Upon completion of this course, students will be able to: trace the development of public attitudes towards the Vietnam veteran: compare and contrast Vietnam veterans with those of previous U.S. wars: explain the consequences of the Vietnam War to veterans as they returned home: identify the main readjustment struggles faced by Vietnam veterans; describe the struggles of activists who sought to help Vietnam veterans: achieve familiarity with government services provided for Vietnam veterans and the controversies surrounding them; describe the position of different political leaders towards Vietnam veteran activism: deduce inferences about cultural productions based on the way they portray the Vietnam War and its veterans; explain the role of the National Vietnam Veterans Memorial in public memory of the Vietnam War and its veterans; and illustrate the influence of the Vietnam War and its aftermath on future United States foreign policy.
Vietnam Veterans Suffering, Activism, and Memory (HIS-422) will assess the student’s knowledge of the experience of Vietnam veterans in the United States, focusing on the areas of suffering, activism, and memory.
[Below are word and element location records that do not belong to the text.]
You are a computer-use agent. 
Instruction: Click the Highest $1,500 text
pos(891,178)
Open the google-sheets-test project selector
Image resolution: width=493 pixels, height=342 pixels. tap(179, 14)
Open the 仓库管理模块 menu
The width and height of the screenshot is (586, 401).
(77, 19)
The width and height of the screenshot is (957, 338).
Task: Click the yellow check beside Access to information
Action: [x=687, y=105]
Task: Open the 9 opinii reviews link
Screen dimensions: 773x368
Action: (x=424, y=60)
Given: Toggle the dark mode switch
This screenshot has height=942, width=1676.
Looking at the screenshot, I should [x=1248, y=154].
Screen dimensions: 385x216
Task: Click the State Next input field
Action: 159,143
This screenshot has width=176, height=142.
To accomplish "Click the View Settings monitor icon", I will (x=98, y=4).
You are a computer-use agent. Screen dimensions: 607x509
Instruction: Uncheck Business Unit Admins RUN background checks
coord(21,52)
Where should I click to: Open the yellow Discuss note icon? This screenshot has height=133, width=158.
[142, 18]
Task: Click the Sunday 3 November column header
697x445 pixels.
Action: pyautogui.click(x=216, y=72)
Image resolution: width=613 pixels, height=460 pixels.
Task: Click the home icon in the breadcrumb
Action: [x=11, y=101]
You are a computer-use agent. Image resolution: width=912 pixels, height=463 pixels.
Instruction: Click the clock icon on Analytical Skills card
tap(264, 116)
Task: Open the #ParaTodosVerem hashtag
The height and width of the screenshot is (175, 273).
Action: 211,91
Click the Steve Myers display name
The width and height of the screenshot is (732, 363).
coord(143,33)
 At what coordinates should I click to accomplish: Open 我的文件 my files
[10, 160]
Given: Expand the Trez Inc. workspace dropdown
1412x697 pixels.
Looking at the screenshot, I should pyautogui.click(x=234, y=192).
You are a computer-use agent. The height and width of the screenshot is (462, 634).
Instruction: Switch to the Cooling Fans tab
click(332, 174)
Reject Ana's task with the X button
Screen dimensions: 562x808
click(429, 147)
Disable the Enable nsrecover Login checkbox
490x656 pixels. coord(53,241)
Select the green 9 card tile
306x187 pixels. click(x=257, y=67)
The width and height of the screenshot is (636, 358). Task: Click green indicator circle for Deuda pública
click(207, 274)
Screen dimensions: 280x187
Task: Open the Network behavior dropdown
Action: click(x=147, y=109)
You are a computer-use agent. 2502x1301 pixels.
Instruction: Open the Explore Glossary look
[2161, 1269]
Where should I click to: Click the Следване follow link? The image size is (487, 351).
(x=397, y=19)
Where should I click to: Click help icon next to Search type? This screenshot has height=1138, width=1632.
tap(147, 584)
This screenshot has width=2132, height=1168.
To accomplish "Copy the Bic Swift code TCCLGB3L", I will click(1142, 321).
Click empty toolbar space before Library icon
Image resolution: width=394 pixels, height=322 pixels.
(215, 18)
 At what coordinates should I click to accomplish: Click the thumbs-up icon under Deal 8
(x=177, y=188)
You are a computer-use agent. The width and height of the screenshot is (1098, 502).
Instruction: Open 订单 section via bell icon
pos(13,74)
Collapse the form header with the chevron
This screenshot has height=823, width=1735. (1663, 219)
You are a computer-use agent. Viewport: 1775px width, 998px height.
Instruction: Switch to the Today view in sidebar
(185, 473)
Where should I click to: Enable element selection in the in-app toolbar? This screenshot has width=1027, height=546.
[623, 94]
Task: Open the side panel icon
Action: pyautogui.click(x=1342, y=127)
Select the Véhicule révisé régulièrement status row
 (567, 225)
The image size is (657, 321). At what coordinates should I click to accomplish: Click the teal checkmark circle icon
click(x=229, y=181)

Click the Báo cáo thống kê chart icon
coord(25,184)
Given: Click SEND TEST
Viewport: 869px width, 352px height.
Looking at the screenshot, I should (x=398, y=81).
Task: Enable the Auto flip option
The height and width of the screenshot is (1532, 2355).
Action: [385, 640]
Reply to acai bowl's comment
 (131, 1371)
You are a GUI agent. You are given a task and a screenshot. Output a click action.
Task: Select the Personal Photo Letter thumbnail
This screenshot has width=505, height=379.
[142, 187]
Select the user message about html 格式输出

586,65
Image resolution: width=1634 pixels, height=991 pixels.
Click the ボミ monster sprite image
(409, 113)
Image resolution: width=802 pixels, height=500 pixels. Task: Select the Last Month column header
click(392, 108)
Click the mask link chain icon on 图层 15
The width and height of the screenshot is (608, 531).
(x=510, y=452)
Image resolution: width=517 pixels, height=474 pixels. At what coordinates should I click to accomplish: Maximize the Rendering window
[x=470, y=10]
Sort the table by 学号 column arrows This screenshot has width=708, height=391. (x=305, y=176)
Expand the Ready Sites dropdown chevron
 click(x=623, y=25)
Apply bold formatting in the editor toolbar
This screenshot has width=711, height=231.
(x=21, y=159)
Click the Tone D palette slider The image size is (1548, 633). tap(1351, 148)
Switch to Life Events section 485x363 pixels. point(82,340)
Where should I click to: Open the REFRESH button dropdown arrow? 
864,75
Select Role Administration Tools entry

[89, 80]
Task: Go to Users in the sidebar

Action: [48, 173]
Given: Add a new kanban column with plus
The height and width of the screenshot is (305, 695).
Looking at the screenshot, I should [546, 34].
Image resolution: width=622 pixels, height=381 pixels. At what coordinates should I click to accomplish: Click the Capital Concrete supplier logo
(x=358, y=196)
The problems of readjustment, PTSD, and Agent Orange exposure are among the areas of suffering discussed. The study of activism begins with veterans’ protesting the war, and continues to advocacy, lobbying, and hunger strikes for government services for Vietnam veterans and compensation for Agent Orange victims. The role of Vietnam veterans in pursuing and attaining elective office is also discussed. American attitudes towards veterans and the Vietnam War itself are examined from initial stereotypes through reconciliation via public tributes and the National Vietnam Veterans Memorial. Varying attitudes towards the Memorial are examined as well as the role of the Vietnam veteran in popular culture.
In the lower division baccalaureate / associate degree category, 3 semester hours in History (2/22).